[START]

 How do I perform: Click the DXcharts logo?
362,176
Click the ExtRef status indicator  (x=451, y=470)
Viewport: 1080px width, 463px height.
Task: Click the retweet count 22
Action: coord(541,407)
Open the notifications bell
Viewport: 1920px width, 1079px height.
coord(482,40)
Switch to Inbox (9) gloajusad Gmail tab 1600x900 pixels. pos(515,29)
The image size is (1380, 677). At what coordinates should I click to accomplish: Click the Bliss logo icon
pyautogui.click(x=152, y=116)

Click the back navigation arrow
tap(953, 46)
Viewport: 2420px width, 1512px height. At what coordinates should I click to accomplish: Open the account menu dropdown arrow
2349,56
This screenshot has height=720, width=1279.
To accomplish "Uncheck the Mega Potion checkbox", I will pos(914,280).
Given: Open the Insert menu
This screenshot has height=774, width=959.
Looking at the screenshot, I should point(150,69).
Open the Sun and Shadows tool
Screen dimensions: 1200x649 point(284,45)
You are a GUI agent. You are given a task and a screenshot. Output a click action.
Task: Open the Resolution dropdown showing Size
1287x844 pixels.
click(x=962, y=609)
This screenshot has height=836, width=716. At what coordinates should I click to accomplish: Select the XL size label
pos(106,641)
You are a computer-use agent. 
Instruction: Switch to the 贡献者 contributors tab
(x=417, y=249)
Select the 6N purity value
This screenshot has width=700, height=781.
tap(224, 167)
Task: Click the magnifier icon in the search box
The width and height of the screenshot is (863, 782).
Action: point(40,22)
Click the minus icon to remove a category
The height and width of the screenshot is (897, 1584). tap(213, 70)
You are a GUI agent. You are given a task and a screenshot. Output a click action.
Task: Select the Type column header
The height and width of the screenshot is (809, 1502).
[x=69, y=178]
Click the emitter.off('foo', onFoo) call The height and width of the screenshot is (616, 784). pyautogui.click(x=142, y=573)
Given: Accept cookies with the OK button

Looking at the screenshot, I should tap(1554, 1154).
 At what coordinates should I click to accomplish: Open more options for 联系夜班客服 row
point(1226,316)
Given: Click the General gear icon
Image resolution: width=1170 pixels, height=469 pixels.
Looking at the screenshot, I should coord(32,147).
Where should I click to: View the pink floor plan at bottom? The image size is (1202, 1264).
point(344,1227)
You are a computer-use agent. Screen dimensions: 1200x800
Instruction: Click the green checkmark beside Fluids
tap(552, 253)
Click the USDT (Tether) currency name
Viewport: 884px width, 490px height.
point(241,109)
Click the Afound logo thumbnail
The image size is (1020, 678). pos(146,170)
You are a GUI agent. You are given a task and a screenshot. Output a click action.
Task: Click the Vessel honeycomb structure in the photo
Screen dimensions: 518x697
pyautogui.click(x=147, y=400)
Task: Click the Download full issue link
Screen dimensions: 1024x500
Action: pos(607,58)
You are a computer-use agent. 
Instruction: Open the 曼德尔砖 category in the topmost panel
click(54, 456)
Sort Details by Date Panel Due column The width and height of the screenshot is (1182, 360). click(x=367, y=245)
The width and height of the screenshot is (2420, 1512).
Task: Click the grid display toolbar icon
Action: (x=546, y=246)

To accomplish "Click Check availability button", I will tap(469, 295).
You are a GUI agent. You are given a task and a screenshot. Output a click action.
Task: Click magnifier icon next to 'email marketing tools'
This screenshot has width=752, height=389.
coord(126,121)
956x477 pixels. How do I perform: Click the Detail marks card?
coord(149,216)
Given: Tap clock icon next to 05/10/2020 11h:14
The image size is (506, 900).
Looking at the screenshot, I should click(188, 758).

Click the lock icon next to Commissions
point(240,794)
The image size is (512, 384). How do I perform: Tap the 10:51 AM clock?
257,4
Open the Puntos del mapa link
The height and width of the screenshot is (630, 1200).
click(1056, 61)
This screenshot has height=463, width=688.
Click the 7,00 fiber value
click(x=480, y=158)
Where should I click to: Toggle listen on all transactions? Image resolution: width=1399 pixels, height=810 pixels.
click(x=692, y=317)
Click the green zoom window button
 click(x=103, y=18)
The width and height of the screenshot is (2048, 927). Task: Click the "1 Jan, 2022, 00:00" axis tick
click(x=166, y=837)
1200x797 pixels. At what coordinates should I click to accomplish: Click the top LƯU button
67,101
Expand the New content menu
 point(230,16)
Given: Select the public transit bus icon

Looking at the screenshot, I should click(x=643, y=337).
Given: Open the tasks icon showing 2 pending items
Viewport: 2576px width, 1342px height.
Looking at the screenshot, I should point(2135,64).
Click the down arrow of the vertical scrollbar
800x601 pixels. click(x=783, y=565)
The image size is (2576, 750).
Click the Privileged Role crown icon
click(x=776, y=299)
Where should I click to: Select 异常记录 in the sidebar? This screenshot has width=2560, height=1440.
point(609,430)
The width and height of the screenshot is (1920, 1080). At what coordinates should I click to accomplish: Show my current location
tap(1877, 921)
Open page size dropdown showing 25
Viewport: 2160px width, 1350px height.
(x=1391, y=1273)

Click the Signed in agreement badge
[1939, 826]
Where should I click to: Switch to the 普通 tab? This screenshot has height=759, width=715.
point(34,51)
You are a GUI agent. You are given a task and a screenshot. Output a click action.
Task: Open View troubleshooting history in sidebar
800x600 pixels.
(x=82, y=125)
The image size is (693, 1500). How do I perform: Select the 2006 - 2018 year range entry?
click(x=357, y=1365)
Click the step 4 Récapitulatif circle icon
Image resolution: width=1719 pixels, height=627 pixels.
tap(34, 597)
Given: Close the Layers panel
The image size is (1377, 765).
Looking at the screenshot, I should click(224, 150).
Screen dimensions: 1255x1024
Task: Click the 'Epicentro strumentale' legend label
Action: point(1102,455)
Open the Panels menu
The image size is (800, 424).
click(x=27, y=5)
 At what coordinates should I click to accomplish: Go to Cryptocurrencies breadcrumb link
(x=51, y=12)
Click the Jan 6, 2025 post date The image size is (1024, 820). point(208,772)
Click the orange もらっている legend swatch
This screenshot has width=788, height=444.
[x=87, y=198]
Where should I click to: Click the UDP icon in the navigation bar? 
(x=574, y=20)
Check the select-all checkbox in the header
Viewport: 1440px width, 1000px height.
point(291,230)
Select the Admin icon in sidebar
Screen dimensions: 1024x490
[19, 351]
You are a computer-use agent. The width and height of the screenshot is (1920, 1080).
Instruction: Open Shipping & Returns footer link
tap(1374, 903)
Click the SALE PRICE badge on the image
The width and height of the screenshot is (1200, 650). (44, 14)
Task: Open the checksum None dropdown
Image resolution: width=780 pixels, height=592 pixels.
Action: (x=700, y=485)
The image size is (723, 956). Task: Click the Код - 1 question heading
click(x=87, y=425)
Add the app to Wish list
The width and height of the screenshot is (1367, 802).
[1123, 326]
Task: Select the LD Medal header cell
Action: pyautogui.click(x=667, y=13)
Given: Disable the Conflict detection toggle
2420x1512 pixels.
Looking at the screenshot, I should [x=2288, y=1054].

[END]

The task: Set out as a numbered list every line of the records, from the line containing "Click the Jan" up to and including the last line of the records, leaving out any blank lines.

Written reply:
1. Click the Jan 6, 2025 post date The image size is (1024, 820). point(208,772)
2. Click the orange もらっている legend swatch
3. This screenshot has width=788, height=444.
4. [x=87, y=198]
5. Where should I click to: Click the UDP icon in the navigation bar? 
6. (x=574, y=20)
7. Check the select-all checkbox in the header
8. Viewport: 1440px width, 1000px height.
9. point(291,230)
10. Select the Admin icon in sidebar
11. Screen dimensions: 1024x490
12. [19, 351]
13. You are a computer-use agent. The width and height of the screenshot is (1920, 1080).
14. Instruction: Open Shipping & Returns footer link
15. tap(1374, 903)
16. Click the SALE PRICE badge on the image
17. The width and height of the screenshot is (1200, 650). (44, 14)
18. Task: Open the checksum None dropdown
19. Image resolution: width=780 pixels, height=592 pixels.
20. Action: (x=700, y=485)
21. The image size is (723, 956). Task: Click the Код - 1 question heading
22. click(x=87, y=425)
23. Add the app to Wish list
24. The width and height of the screenshot is (1367, 802).
25. [1123, 326]
26. Task: Select the LD Medal header cell
27. Action: pyautogui.click(x=667, y=13)
28. Given: Disable the Conflict detection toggle
29. 2420x1512 pixels.
30. Looking at the screenshot, I should [x=2288, y=1054].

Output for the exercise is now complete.